Please copy the entries below word for word, from the start of the entries through the line that contains "tap(131, 37)".

(Dataset entries)
——————

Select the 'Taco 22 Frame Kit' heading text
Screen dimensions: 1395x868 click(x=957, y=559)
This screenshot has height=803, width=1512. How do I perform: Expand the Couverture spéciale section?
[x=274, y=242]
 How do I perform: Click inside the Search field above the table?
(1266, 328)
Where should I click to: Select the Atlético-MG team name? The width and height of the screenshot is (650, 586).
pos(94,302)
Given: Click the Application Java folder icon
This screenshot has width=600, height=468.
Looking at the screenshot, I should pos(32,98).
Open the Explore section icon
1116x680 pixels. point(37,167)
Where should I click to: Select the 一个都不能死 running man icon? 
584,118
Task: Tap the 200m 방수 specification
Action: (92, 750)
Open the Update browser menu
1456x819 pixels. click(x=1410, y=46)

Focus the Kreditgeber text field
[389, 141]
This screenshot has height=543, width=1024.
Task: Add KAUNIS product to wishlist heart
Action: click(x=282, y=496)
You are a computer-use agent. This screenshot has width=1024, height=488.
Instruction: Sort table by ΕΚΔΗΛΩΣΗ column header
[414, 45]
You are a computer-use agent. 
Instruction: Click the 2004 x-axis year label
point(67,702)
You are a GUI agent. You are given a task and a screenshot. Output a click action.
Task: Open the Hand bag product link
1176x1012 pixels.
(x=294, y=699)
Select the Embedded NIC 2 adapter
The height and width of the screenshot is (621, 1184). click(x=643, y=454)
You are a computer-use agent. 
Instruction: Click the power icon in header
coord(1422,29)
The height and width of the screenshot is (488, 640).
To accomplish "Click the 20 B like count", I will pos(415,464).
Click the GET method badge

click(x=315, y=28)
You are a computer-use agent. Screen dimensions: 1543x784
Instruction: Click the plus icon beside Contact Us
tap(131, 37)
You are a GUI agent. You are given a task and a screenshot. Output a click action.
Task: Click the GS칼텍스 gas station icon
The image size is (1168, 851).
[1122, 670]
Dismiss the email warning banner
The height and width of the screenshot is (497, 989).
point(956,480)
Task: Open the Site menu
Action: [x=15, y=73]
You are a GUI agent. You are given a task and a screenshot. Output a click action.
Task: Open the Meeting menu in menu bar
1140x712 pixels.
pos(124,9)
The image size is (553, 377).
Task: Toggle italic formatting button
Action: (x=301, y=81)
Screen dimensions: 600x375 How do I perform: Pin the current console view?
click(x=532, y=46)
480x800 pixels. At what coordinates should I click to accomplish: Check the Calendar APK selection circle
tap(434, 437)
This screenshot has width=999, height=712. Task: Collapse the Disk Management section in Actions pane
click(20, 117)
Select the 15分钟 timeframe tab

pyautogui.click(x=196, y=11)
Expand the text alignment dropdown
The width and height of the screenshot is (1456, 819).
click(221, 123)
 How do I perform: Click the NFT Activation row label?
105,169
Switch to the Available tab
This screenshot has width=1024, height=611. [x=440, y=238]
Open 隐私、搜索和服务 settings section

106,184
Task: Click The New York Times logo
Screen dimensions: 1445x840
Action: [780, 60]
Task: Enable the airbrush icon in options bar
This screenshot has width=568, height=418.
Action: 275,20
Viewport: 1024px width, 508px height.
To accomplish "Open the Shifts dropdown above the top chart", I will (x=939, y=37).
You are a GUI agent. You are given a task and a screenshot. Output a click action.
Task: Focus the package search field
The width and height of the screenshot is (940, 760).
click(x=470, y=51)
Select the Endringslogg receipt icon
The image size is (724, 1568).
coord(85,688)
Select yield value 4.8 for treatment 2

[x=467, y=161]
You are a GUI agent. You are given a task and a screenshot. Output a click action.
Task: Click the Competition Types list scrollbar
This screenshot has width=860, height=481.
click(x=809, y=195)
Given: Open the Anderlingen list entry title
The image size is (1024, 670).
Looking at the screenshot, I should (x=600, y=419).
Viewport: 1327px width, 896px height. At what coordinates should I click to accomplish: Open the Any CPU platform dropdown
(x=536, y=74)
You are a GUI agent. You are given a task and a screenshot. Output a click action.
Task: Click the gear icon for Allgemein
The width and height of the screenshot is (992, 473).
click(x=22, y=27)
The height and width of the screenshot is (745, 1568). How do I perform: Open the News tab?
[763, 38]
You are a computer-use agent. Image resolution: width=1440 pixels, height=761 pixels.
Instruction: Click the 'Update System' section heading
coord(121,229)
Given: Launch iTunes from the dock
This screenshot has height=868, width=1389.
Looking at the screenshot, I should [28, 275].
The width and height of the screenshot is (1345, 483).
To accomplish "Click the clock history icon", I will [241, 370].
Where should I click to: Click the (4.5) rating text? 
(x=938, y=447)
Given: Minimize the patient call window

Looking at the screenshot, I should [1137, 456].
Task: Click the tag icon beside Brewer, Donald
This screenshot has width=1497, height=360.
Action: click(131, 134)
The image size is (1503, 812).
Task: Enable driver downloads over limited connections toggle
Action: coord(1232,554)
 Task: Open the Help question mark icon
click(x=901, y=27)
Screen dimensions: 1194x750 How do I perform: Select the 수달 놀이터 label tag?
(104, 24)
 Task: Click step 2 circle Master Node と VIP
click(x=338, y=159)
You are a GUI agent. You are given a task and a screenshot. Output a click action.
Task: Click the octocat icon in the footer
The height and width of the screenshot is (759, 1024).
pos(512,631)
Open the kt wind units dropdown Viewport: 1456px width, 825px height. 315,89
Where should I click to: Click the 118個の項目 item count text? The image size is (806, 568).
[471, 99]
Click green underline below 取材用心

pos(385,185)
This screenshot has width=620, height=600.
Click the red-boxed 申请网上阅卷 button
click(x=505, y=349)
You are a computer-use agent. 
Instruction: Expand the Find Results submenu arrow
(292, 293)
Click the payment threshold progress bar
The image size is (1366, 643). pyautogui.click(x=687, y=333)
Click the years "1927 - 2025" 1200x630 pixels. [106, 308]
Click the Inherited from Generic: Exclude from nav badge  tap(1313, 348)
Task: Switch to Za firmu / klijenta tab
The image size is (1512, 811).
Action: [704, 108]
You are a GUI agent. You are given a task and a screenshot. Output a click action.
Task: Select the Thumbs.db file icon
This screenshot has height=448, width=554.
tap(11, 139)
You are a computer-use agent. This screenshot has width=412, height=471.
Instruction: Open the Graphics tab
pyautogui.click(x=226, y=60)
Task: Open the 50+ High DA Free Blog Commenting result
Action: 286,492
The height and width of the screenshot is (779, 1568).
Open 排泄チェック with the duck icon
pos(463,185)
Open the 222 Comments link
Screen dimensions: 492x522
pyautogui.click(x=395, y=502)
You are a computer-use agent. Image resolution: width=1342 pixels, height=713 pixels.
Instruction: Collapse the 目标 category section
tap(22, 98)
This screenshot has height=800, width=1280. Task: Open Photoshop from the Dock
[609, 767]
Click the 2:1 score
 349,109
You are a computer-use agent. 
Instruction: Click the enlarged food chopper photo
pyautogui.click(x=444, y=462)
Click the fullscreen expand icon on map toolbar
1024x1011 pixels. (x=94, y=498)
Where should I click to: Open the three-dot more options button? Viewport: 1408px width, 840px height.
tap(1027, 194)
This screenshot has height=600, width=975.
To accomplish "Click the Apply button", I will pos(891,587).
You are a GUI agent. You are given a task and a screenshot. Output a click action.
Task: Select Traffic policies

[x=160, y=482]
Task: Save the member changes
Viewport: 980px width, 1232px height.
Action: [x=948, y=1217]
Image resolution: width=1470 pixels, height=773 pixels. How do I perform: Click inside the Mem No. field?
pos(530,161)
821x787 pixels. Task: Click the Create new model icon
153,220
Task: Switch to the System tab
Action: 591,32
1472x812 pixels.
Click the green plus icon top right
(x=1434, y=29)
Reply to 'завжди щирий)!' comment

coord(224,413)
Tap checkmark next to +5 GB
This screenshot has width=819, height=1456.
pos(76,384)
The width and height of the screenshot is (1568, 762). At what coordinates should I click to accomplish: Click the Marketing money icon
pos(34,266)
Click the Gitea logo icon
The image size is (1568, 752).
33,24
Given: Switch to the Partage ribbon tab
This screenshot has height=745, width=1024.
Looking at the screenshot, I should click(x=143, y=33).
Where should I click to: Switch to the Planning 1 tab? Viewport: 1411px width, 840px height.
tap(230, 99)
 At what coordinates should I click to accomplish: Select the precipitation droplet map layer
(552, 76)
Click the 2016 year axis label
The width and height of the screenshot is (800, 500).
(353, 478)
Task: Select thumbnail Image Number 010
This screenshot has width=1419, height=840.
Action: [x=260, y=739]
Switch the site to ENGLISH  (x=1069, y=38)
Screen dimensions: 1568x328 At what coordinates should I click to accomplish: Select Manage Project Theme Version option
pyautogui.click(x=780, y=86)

——————

* WORKED ANSWER:
Select the 'Taco 22 Frame Kit' heading text
Screen dimensions: 1395x868 click(x=957, y=559)
This screenshot has height=803, width=1512. How do I perform: Expand the Couverture spéciale section?
[x=274, y=242]
 How do I perform: Click inside the Search field above the table?
(1266, 328)
Where should I click to: Select the Atlético-MG team name? The width and height of the screenshot is (650, 586).
pos(94,302)
Given: Click the Application Java folder icon
This screenshot has width=600, height=468.
Looking at the screenshot, I should pos(32,98).
Open the Explore section icon
1116x680 pixels. point(37,167)
Where should I click to: Select the 一个都不能死 running man icon? 
584,118
Task: Tap the 200m 방수 specification
Action: (92, 750)
Open the Update browser menu
1456x819 pixels. click(x=1410, y=46)

Focus the Kreditgeber text field
[389, 141]
This screenshot has height=543, width=1024.
Task: Add KAUNIS product to wishlist heart
Action: click(x=282, y=496)
You are a computer-use agent. This screenshot has width=1024, height=488.
Instruction: Sort table by ΕΚΔΗΛΩΣΗ column header
[414, 45]
You are a computer-use agent. 
Instruction: Click the 2004 x-axis year label
point(67,702)
You are a GUI agent. You are given a task and a screenshot. Output a click action.
Task: Open the Hand bag product link
1176x1012 pixels.
(x=294, y=699)
Select the Embedded NIC 2 adapter
The height and width of the screenshot is (621, 1184). click(x=643, y=454)
You are a computer-use agent. 
Instruction: Click the power icon in header
coord(1422,29)
The height and width of the screenshot is (488, 640).
To accomplish "Click the 20 B like count", I will pos(415,464).
Click the GET method badge

click(x=315, y=28)
You are a computer-use agent. Screen dimensions: 1543x784
Instruction: Click the plus icon beside Contact Us
tap(131, 37)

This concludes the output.